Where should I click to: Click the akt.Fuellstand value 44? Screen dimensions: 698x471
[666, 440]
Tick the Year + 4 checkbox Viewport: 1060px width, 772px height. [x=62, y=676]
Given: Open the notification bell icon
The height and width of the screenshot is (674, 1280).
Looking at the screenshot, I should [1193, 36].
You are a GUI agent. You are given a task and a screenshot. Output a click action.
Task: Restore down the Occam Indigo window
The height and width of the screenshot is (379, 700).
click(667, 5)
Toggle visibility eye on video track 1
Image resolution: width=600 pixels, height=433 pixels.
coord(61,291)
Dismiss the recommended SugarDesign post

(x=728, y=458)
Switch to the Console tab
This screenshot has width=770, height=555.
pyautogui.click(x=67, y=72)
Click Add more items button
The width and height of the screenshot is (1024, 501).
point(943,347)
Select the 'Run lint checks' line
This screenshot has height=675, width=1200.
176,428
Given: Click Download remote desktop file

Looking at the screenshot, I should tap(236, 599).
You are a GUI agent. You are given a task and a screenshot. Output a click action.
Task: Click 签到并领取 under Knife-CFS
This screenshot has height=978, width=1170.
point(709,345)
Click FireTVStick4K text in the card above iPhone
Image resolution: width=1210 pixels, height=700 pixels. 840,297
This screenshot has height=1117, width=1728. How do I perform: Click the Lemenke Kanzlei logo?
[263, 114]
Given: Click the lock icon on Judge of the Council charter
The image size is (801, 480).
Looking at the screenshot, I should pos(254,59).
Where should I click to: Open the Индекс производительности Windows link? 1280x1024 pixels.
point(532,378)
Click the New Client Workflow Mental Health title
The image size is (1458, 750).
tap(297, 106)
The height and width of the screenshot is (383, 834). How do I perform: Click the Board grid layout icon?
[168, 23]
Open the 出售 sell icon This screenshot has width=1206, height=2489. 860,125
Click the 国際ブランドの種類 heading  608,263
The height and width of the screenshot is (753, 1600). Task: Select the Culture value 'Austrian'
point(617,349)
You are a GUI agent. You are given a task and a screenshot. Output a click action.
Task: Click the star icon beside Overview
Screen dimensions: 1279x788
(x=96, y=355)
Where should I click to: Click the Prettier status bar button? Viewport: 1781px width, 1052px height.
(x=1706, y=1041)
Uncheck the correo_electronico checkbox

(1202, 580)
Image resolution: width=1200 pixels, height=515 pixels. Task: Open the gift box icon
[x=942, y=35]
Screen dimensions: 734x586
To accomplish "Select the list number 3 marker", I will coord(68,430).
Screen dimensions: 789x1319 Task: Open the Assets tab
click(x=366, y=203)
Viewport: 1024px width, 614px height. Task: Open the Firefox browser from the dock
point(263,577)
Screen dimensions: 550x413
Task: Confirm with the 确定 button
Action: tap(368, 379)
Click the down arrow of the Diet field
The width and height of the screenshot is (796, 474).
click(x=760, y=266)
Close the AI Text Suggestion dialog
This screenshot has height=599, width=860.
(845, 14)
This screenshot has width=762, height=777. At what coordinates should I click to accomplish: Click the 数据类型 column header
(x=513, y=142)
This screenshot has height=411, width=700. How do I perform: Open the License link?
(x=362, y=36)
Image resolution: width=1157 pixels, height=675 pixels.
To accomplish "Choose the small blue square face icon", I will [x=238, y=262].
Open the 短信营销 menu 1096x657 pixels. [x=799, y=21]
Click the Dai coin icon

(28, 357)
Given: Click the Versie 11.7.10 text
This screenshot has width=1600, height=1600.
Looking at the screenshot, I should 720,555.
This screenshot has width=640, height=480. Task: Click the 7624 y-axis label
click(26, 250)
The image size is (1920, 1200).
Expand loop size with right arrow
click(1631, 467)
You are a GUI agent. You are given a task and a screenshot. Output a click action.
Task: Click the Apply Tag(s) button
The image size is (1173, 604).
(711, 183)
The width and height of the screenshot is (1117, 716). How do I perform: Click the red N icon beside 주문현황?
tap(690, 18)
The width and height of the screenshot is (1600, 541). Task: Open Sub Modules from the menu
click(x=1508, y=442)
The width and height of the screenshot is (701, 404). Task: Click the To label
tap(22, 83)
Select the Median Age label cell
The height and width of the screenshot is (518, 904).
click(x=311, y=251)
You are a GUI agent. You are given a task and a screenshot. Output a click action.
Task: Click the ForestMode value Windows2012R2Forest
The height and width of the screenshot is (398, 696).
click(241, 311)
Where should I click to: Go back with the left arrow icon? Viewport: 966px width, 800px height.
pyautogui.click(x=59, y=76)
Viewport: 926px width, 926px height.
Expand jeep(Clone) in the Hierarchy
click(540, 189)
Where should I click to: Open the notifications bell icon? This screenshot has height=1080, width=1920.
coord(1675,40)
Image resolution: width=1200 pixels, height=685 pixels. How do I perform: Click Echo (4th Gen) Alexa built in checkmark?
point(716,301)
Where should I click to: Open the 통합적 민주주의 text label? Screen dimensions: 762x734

# [TASK ITEM]
Copy exactly the lines above, from the one containing "The image size is (1920, 1200)." through the very last line.

# [RESULT OF THIS TASK]
The image size is (1920, 1200).
Expand loop size with right arrow
click(1631, 467)
You are a GUI agent. You are given a task and a screenshot. Output a click action.
Task: Click the Apply Tag(s) button
The image size is (1173, 604).
(711, 183)
The width and height of the screenshot is (1117, 716). How do I perform: Click the red N icon beside 주문현황?
tap(690, 18)
The width and height of the screenshot is (1600, 541). Task: Open Sub Modules from the menu
click(x=1508, y=442)
The width and height of the screenshot is (701, 404). Task: Click the To label
tap(22, 83)
Select the Median Age label cell
The height and width of the screenshot is (518, 904).
click(x=311, y=251)
You are a GUI agent. You are given a task and a screenshot. Output a click action.
Task: Click the ForestMode value Windows2012R2Forest
The height and width of the screenshot is (398, 696).
click(241, 311)
Where should I click to: Go back with the left arrow icon? Viewport: 966px width, 800px height.
pyautogui.click(x=59, y=76)
Viewport: 926px width, 926px height.
Expand jeep(Clone) in the Hierarchy
click(540, 189)
Where should I click to: Open the notifications bell icon? This screenshot has height=1080, width=1920.
coord(1675,40)
Image resolution: width=1200 pixels, height=685 pixels. How do I perform: Click Echo (4th Gen) Alexa built in checkmark?
point(716,301)
Where should I click to: Open the 통합적 민주주의 text label? Screen dimensions: 762x734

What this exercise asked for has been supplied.